Given records section start

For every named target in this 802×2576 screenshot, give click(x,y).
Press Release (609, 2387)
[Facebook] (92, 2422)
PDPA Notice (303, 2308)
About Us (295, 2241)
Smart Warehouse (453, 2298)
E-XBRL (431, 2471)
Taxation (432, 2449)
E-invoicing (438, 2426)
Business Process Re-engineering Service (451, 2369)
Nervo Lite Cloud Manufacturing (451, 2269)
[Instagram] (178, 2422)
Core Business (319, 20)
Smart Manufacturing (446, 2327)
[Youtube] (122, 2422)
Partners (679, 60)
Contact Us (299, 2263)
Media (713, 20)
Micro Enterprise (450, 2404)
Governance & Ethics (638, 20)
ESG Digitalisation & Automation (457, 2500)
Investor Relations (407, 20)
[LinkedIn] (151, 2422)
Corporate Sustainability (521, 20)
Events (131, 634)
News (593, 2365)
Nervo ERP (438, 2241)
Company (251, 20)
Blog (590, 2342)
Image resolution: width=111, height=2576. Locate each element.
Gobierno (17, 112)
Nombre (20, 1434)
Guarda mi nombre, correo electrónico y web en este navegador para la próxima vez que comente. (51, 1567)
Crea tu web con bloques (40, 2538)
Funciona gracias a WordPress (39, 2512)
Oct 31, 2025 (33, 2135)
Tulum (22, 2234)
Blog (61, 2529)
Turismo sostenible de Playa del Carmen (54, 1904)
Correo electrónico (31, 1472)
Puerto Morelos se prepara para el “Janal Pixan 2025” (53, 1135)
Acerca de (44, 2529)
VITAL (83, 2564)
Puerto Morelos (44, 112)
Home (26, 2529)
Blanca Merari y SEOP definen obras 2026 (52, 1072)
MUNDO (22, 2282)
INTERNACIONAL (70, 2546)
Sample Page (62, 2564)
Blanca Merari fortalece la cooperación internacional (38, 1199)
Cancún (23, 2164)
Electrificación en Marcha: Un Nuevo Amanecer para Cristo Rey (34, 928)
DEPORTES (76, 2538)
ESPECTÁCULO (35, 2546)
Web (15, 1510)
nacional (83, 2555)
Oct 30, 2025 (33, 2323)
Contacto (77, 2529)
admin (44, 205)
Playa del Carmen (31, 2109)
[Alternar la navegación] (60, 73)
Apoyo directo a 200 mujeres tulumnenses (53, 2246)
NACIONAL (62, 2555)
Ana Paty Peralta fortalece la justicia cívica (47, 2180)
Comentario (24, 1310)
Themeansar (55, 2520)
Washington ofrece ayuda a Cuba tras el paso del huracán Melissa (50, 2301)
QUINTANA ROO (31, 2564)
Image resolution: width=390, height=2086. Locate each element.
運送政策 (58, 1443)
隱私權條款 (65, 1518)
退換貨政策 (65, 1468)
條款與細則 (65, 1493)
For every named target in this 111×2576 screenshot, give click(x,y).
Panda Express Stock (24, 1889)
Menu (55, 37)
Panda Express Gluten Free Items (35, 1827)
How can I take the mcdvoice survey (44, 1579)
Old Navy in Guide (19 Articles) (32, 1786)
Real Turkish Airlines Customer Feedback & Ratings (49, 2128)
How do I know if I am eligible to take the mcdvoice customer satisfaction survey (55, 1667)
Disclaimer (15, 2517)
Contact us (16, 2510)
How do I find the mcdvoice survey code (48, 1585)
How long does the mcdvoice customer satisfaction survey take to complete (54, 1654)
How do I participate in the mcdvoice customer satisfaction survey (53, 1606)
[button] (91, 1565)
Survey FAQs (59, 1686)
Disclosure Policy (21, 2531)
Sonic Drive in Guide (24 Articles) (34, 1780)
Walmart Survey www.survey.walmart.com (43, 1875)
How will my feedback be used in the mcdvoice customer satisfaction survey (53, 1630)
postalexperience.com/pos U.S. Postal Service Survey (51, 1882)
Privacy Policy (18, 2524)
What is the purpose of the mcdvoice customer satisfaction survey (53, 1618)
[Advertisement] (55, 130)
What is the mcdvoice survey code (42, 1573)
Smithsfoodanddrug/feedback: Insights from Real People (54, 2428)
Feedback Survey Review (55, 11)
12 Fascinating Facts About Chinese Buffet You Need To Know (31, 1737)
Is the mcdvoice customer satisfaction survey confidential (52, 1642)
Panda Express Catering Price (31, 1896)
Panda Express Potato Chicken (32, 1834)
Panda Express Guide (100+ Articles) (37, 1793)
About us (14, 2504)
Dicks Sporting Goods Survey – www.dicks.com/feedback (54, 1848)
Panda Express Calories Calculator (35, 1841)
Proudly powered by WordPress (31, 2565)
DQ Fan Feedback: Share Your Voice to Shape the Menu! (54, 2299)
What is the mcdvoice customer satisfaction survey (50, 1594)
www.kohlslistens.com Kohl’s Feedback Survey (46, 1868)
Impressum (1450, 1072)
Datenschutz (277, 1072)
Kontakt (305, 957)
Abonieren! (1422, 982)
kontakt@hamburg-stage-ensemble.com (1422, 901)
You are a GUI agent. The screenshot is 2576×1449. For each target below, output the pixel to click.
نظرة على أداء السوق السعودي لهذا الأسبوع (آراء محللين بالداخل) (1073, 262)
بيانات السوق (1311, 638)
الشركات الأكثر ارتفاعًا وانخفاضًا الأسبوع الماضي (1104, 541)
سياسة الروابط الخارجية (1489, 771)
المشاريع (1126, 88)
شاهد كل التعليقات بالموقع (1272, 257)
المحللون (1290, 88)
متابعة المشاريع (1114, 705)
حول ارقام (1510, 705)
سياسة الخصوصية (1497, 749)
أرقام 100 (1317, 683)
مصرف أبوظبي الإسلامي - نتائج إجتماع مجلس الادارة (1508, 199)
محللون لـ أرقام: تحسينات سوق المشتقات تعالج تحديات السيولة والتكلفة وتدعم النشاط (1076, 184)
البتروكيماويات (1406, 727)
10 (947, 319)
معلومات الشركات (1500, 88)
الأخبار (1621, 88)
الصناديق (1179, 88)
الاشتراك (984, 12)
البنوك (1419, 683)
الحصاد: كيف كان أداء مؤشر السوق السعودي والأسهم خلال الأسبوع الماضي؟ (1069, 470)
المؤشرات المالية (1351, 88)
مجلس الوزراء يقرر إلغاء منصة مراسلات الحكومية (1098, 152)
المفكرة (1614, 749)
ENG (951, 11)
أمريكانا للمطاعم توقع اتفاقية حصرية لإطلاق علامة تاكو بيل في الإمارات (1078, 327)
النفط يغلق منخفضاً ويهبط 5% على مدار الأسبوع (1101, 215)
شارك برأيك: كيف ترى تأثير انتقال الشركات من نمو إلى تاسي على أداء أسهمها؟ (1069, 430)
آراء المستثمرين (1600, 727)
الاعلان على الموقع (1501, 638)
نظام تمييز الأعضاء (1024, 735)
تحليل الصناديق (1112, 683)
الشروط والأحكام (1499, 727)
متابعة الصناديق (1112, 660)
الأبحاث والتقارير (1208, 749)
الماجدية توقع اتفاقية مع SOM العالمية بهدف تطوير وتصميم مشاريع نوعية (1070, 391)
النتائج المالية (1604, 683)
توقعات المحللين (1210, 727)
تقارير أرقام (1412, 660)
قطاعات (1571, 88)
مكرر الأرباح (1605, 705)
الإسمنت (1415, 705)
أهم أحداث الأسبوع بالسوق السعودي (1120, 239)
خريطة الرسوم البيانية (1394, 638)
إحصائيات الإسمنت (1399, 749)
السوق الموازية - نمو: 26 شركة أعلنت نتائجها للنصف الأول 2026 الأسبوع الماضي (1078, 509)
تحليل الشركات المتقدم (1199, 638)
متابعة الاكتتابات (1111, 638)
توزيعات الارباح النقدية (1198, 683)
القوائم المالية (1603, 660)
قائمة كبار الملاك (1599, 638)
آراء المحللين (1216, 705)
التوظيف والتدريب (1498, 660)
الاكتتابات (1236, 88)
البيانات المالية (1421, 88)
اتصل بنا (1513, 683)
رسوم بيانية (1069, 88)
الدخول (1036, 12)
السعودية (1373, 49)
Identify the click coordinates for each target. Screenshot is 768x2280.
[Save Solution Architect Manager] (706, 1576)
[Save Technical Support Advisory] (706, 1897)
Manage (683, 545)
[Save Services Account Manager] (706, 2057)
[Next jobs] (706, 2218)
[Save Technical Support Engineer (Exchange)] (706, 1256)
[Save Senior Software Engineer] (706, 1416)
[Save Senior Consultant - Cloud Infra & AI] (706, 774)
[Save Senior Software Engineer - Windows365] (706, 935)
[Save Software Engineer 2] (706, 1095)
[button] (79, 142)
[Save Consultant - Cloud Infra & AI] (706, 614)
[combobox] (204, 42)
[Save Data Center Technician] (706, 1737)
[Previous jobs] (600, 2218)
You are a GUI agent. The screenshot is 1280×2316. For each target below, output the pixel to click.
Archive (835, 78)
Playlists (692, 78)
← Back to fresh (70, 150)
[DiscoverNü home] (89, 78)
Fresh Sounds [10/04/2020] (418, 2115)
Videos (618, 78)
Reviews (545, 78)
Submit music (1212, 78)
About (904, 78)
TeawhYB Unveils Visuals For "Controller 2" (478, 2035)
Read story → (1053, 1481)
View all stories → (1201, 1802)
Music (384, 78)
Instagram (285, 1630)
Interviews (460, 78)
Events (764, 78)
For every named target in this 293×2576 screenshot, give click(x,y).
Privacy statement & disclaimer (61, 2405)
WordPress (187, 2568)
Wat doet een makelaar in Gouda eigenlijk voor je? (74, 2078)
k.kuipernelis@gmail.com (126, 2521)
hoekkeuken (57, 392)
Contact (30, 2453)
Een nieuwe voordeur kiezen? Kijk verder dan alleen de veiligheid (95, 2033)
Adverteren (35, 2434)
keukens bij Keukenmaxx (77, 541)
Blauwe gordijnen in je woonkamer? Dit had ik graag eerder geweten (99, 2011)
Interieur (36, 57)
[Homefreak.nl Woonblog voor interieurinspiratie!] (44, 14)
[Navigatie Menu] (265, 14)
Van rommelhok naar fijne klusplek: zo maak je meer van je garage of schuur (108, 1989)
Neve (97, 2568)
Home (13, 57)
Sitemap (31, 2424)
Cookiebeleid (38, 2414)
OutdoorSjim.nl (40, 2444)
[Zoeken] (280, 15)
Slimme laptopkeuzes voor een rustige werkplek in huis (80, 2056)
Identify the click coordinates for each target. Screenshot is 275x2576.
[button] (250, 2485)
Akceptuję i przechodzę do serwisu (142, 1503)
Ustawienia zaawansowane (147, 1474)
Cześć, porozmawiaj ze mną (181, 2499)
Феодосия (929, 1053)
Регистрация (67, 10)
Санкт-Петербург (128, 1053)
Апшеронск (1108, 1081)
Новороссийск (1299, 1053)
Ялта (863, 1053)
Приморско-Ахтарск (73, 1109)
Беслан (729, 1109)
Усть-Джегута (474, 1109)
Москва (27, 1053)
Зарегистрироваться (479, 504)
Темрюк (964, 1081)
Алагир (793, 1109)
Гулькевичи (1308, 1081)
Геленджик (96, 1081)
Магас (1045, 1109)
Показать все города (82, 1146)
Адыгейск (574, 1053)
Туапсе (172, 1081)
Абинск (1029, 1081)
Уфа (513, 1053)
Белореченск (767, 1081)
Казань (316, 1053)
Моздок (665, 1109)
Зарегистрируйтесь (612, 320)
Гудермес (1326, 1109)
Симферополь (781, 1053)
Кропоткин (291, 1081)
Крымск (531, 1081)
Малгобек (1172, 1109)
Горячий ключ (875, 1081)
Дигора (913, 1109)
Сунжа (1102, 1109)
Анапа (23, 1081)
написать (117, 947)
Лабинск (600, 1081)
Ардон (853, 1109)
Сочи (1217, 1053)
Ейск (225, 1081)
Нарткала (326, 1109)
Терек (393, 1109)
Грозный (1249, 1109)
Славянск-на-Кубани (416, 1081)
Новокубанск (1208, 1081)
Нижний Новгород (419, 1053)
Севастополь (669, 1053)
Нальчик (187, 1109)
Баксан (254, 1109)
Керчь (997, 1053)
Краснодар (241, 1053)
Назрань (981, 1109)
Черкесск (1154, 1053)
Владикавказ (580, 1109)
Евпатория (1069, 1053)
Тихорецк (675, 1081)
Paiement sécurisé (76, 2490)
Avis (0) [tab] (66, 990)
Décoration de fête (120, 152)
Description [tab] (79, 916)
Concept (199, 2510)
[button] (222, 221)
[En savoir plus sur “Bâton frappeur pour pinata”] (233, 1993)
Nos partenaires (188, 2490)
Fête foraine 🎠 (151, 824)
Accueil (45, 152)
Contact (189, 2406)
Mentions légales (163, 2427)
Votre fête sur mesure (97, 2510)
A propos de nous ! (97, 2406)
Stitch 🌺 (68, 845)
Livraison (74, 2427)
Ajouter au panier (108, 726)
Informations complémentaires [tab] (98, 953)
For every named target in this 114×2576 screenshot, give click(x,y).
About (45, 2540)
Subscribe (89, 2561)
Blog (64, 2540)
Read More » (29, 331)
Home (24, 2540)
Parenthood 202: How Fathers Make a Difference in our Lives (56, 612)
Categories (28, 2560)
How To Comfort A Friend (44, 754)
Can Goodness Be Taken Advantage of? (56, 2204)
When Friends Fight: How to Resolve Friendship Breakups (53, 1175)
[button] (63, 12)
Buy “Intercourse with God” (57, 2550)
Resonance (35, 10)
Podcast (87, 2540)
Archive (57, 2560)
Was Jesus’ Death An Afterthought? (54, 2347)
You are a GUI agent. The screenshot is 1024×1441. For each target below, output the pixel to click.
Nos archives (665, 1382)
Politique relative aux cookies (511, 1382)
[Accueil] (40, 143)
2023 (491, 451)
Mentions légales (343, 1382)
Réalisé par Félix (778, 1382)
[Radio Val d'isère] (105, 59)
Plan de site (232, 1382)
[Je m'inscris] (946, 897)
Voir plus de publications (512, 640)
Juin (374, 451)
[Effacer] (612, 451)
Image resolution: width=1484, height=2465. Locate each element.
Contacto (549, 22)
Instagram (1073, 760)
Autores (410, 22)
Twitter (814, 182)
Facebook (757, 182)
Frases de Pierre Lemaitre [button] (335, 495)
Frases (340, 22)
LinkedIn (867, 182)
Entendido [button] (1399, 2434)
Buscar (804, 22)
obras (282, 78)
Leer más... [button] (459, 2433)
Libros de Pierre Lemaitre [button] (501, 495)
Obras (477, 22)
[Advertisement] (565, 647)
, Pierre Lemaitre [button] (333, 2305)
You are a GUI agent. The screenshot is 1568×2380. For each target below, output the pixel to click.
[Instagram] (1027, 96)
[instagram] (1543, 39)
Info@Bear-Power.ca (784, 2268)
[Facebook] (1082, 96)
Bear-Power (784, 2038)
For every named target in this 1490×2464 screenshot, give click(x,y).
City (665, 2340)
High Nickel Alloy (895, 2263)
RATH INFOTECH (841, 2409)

Given records section end

Requirement »
Emit an exact copy of the lines spanning the start of the records to the line containing "Acerca de (44, 2529)", inclusive, and no other output.

Task output »
For every named target in this 802×2576 screenshot, give click(x,y).
Press Release (609, 2387)
[Facebook] (92, 2422)
PDPA Notice (303, 2308)
About Us (295, 2241)
Smart Warehouse (453, 2298)
E-XBRL (431, 2471)
Taxation (432, 2449)
E-invoicing (438, 2426)
Business Process Re-engineering Service (451, 2369)
Nervo Lite Cloud Manufacturing (451, 2269)
[Instagram] (178, 2422)
Core Business (319, 20)
Smart Manufacturing (446, 2327)
[Youtube] (122, 2422)
Partners (679, 60)
Contact Us (299, 2263)
Media (713, 20)
Micro Enterprise (450, 2404)
Governance & Ethics (638, 20)
ESG Digitalisation & Automation (457, 2500)
Investor Relations (407, 20)
[LinkedIn] (151, 2422)
Corporate Sustainability (521, 20)
Events (131, 634)
News (593, 2365)
Nervo ERP (438, 2241)
Company (251, 20)
Blog (590, 2342)
Image resolution: width=111, height=2576. Locate each element.
Gobierno (17, 112)
Nombre (20, 1434)
Guarda mi nombre, correo electrónico y web en este navegador para la próxima vez que comente. (51, 1567)
Crea tu web con bloques (40, 2538)
Funciona gracias a WordPress (39, 2512)
Oct 31, 2025 (33, 2135)
Tulum (22, 2234)
Blog (61, 2529)
Turismo sostenible de Playa del Carmen (54, 1904)
Correo electrónico (31, 1472)
Puerto Morelos se prepara para el “Janal Pixan 2025” (53, 1135)
Acerca de (44, 2529)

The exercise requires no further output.